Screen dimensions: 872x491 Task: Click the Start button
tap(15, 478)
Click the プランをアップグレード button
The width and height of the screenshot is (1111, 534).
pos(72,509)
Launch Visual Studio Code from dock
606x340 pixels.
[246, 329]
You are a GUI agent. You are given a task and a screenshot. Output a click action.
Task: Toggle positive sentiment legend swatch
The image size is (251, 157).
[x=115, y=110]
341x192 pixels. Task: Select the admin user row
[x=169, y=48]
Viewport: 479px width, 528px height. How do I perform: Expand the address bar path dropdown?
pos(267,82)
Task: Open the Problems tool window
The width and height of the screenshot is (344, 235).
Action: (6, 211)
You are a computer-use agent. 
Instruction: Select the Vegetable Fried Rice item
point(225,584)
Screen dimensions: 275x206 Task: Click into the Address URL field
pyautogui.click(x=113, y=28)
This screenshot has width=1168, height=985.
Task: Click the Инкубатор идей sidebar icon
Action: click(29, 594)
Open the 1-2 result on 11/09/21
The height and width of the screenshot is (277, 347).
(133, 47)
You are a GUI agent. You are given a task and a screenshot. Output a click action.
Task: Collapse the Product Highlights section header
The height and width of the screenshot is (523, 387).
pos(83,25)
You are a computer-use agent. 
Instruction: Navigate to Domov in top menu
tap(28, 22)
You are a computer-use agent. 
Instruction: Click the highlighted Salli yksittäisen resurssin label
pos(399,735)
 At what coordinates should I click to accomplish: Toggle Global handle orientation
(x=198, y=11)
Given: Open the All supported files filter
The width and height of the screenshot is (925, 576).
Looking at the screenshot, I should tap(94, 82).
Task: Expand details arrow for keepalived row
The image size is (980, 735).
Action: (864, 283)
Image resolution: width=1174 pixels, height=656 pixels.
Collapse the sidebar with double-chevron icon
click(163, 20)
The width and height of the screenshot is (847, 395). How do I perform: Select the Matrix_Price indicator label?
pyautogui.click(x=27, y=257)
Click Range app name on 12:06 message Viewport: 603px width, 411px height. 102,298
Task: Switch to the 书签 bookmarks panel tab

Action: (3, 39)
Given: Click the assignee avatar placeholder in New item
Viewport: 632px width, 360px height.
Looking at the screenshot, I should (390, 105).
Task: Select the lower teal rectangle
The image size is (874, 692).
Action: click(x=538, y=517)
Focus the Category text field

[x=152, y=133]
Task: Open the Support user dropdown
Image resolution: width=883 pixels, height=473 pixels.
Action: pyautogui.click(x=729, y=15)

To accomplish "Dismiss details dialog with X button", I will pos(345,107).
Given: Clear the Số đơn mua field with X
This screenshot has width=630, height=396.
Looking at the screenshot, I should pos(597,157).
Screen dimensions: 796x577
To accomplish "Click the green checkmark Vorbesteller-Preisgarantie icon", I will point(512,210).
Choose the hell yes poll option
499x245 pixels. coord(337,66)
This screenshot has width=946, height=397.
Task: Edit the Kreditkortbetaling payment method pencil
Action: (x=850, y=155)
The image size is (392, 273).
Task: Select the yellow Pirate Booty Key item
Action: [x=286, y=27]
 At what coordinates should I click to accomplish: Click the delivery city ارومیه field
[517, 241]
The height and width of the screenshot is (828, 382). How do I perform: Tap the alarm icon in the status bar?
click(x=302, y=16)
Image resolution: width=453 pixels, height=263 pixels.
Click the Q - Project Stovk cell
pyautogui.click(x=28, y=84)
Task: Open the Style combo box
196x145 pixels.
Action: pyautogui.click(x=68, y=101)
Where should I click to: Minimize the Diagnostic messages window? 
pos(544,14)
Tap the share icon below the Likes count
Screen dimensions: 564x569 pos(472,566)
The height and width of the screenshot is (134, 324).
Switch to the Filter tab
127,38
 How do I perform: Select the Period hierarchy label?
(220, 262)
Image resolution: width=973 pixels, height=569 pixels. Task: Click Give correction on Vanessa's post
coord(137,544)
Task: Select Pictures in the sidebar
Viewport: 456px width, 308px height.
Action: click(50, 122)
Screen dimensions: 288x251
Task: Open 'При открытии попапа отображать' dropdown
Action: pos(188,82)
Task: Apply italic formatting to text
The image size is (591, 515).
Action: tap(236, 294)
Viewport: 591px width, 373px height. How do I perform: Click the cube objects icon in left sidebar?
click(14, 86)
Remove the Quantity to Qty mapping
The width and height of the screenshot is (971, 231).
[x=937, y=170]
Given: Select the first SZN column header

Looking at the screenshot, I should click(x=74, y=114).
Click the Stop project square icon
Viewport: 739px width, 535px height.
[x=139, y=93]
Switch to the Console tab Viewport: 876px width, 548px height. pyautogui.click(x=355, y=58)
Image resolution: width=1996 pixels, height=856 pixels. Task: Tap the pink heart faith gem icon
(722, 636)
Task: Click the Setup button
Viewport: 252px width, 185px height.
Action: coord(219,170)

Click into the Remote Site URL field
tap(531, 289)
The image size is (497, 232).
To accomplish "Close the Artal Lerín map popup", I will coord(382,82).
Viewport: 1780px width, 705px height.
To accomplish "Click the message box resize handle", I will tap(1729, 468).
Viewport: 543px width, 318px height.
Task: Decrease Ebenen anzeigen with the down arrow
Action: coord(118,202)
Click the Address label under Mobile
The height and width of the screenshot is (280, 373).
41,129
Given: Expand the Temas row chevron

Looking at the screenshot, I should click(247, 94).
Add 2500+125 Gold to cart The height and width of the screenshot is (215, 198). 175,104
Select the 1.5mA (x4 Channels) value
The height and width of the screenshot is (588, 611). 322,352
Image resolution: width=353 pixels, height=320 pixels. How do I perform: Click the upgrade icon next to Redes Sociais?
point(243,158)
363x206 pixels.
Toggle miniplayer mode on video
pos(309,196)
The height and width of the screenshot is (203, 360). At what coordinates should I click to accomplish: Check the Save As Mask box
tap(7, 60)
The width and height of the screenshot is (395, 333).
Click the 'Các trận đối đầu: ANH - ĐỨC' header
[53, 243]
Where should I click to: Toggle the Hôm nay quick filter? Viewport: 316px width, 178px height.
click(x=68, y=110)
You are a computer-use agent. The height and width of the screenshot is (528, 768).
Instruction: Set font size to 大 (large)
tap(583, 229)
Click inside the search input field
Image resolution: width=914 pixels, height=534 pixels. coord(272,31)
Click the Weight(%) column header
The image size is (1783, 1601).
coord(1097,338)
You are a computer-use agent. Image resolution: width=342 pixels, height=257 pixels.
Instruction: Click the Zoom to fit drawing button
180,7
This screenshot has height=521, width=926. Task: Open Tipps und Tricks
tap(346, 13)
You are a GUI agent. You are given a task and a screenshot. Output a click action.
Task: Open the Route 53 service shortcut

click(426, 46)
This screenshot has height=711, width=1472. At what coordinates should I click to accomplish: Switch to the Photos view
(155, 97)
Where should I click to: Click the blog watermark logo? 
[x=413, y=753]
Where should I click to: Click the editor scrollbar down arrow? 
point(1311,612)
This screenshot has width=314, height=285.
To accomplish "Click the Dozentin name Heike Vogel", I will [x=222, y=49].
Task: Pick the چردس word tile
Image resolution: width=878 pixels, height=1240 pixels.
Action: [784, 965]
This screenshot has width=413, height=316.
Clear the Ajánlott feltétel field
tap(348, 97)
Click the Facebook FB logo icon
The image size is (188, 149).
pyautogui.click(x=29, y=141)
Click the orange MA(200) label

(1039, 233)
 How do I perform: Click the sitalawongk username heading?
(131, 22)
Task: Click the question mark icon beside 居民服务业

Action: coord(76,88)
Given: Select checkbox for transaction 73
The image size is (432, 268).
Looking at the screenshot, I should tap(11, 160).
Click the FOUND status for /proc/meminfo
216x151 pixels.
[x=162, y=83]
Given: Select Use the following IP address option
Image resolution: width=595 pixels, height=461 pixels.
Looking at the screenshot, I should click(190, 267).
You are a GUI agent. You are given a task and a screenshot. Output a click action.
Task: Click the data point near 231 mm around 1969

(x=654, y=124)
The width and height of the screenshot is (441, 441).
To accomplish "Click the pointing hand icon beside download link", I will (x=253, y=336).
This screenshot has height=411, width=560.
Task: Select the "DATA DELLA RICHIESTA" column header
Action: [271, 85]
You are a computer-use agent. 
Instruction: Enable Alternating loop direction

+++

Task requirements — Looking at the records, state how many lines contain "details" and write nothing besides that number.

Solution to this exercise — 2